Record set:
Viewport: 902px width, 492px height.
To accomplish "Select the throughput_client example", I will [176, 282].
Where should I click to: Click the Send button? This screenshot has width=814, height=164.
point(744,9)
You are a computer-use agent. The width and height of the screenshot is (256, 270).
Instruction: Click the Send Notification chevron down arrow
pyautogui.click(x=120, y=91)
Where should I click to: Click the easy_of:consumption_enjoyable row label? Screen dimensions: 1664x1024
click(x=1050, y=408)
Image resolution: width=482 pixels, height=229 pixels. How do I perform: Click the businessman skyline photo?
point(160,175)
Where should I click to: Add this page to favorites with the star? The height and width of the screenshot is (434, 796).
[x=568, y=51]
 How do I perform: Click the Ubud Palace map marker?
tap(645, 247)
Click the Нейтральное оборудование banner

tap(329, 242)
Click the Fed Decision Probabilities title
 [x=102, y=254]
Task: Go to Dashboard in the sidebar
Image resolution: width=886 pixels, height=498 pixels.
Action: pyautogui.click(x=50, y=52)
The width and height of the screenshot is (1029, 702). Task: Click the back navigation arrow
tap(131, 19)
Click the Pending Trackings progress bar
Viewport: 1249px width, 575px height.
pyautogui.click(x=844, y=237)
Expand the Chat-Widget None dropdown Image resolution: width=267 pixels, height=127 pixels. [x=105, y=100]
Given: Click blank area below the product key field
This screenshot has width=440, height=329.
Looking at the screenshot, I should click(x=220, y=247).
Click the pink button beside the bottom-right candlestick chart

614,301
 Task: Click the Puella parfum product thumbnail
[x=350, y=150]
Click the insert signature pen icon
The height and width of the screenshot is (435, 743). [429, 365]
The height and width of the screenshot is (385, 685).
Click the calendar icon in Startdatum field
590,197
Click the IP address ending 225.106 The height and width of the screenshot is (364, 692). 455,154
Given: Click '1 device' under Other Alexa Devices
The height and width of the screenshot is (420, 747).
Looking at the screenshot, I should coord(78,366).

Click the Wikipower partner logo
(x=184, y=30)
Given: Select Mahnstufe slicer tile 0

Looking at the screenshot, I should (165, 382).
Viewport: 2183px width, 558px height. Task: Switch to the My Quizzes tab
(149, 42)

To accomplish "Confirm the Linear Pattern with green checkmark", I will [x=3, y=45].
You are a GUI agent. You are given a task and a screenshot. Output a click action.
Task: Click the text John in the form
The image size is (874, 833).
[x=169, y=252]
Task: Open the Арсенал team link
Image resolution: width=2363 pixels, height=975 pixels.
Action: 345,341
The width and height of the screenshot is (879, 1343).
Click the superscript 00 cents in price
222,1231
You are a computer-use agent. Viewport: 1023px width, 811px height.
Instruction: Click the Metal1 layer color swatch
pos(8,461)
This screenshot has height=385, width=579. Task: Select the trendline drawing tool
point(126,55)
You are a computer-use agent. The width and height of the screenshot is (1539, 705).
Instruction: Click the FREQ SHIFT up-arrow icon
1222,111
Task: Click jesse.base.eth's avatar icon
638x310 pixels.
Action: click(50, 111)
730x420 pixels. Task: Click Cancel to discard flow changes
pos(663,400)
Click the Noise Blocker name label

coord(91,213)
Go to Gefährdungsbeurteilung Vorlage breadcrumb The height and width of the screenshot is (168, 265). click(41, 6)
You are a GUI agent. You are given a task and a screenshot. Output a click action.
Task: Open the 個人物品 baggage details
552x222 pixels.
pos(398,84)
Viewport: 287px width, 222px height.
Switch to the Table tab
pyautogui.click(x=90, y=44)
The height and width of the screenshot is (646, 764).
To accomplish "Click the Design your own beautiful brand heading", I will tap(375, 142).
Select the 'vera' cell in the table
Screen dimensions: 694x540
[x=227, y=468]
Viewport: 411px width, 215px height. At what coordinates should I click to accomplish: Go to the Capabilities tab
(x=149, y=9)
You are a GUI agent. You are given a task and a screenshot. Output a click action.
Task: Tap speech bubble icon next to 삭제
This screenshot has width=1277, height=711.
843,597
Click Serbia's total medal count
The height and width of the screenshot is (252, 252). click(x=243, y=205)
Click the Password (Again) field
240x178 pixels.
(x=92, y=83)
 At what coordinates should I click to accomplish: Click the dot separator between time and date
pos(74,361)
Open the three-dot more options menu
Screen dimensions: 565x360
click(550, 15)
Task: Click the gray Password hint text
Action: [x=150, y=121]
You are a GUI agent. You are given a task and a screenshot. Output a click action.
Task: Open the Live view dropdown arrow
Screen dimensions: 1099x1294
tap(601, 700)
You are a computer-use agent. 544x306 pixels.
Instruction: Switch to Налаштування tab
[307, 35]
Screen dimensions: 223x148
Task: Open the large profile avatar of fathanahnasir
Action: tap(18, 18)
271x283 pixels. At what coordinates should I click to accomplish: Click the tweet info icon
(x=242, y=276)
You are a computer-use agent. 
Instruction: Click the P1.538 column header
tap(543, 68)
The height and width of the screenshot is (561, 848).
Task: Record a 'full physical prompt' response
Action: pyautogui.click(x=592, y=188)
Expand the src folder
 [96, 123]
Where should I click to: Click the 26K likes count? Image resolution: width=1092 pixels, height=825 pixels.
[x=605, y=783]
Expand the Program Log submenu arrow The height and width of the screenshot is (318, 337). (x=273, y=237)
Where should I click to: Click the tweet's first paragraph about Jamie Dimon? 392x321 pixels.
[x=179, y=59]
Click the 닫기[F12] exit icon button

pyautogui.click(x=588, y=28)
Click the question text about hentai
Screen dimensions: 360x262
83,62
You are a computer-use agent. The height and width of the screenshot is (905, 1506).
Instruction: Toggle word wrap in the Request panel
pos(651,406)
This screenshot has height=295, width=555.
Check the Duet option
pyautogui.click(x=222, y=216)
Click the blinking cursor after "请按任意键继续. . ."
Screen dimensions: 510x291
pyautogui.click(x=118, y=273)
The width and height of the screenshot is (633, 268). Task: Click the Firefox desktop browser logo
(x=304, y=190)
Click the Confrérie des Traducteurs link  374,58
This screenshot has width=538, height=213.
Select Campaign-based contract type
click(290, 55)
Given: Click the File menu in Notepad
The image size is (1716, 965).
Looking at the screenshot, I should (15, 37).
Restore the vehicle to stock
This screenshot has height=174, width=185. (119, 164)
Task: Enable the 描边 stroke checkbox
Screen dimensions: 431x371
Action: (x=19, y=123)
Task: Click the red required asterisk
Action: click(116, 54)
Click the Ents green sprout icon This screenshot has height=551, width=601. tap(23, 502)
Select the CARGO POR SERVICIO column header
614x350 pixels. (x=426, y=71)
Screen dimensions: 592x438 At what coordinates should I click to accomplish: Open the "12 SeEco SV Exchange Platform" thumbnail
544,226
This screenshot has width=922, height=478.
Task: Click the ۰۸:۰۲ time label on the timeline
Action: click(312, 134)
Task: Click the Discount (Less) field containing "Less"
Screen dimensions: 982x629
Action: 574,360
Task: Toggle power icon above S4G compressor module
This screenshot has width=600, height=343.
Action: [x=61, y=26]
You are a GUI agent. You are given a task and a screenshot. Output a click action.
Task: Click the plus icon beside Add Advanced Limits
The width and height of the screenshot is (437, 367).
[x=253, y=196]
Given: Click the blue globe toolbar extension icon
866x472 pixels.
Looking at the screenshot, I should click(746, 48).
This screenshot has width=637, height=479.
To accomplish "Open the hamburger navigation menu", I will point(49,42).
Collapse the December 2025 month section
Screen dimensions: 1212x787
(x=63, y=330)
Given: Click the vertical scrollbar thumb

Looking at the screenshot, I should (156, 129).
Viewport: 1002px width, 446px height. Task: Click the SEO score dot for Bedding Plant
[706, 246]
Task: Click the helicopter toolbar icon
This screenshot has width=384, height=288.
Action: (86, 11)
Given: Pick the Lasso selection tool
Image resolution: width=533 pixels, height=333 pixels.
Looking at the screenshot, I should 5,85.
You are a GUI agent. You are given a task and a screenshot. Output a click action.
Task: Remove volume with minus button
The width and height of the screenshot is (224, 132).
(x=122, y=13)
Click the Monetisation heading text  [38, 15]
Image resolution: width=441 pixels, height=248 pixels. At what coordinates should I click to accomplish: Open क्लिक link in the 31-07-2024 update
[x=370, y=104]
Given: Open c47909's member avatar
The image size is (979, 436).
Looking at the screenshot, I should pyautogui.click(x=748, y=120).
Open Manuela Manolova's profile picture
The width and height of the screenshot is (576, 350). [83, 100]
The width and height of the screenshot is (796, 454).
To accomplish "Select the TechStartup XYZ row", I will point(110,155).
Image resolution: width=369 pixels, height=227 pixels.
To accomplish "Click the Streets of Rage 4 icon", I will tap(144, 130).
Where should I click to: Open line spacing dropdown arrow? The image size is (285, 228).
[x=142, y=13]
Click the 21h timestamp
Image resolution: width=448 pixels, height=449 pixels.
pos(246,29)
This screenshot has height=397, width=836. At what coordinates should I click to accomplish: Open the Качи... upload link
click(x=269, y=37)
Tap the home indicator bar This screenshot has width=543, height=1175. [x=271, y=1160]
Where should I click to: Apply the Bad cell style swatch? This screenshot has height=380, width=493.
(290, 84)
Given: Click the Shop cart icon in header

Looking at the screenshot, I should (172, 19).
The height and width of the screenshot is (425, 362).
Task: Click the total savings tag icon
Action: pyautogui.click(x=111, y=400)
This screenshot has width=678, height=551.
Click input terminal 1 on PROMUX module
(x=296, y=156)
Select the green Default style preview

To do:
For each line in the data above that contains the string "computer", extract the line.

Exercise output:
You are a computer-use agent. The width and height of the screenshot is (256, 270).
You are a computer-use agent. Viewport: 1023px width, 811px height.
You are a computer-use agent. The width and height of the screenshot is (1539, 705).
You are a computer-use agent. 544x306 pixels.
You are a computer-use agent. 
You are a computer-use agent. The height and width of the screenshot is (905, 1506).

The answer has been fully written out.